Description
Added text 2024-11-24
I think we need to be careful about our usage of the terms 'well-formed' and 'valid'. The following is not fully fleshed out; it is more of a discussion of the issue and some ideas for the future.
We often reference other sources for identifiers, and want them to be interpreted according to that source. Sources that change over time should (and typically do) distinguish between well-formed and valid. For example, 'ge:manic' is not a well-formed locale identifier, and 'de-Flub' is not a valid locale identifier. However, 'de-Flub' could (conceivably) become valid in the future, if a script is given the code 'Flub'. Good sources also never remove identifiers, or make material changes in the meaning, but may deprecate them: those are still treated as valid.
When we reference such sources in message format, such as with option values, we have a few goals.
- Ideally, implementations could only accept well-formed and valid identifiers, and only interpret them according to the source semantics. For example, interpret 'de' as German and not as Dezfuli.
- However, we don't want to force implementations to break if they don't support all the identifiers, nor if they don't support the latest version, or if they support an identifier that has become deprecated.
This is also true for our own enums, . We have in registry.md:
Implementations MAY accept additional option values for options defined here. However, such values might become defined with a different meaning in the future, including with a different, incompatible name or using an incompatible value space. Supporting implementation-specific option values for standard or optional functions is NOT RECOMMENDED.
We also have BNF:
option = identifier o "=" o (literal / variable)
The implications are that conformant implementation can interpret any of:
{$x :currency compactDisplay=short}
{$x :currency compactDisplay=medium}
{$x :currency compactDisplay=μικρός}
{$x :currency compactDisplay=|🐭|}
{$x :currency compactDisplay=$myDisplay}
It can also interpret:
{$x :currency currency=CAD}
{$x :currency currency=MyCurrency}
{$x :currency currency=δολάριοΚαναδά}
{$x :currency currency=|¥|}
{$x :currency currency=|🐭|}
{$x :currency currency=$myCurrency}
It could also interpret compactDisplay=short by formatting a long form, and compactDisplay=long by formatting a short form. Or a value of CAD as being GBP, etc.
This level of freedom seems counterproductive for interoperability.
So I propose that we have the general rule something like the following, where option values are defined according to a reference to an external source
- An implementation MUST ignore any option with a literal option value that is ill-formed according to its external source, and signal that error. This allows linters and message builders to catch ill-formed values early.
- [It must ignore the option
locale=|ge:manic|
]
- [It must ignore the option
- An implementation MUST ignore any option with an option value that isn't valid according to any version of the external source.

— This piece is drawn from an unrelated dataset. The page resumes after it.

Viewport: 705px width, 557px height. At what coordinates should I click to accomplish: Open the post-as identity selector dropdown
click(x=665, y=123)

- [At the time of this writing, must ignore
locale=|dab|
]
- [At the time of this writing, must ignore
- An implementation SHOULD (but need not) ignore an option with an option value that is valid according to some version of the external source.

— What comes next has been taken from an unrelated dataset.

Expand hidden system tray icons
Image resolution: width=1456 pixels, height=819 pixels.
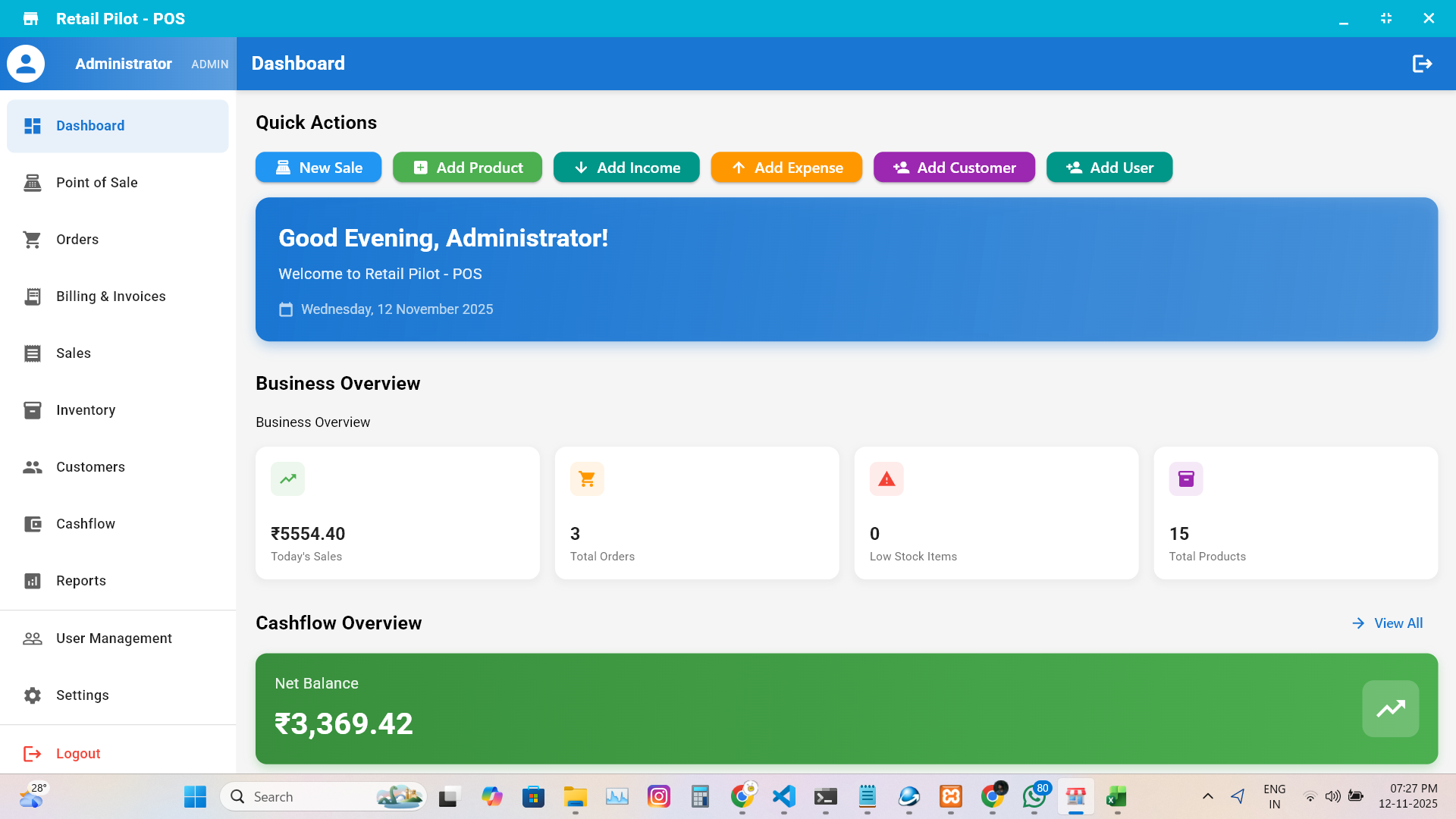1207,796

- [An implementation might not support Dezfuli, and thus ignore
locale=|def|
; it may also ignore all deprecated language identifiers, and thus ignorelocale=|daf|
.]
- [An implementation might not support Dezfuli, and thus ignore
- If an implementation doesn't ignore an option, then it MUST interpret its option value in accordance with some version of the source.
- [It must not interpret 'de' as Dezfuli, or 'def' as German.]
Ignore means that the expression is interpreted as if the option were not there. (I won't talk here about what signals to the caller are associated with that.)
I think we could apply that to our standard enum option values, such as the following in https://github.com/unicode-org/message-format-wg/blob/main/spec/registry.md#options-1, so that |@!$| could be recognized as ill-formed.
- useGrouping
- auto (default)
- always
- never
- min2
That is, perhaps we can have a rule in the registry for our functions, something like: the default well-formedness criteria for standard function option values matches the constraints on function option identifiers in README.md. Thus |$abc| would be ill-formed for useGrouping. Any function option that had different criteria for well-formedness of its values would simply have have an explicit well-formedness statement.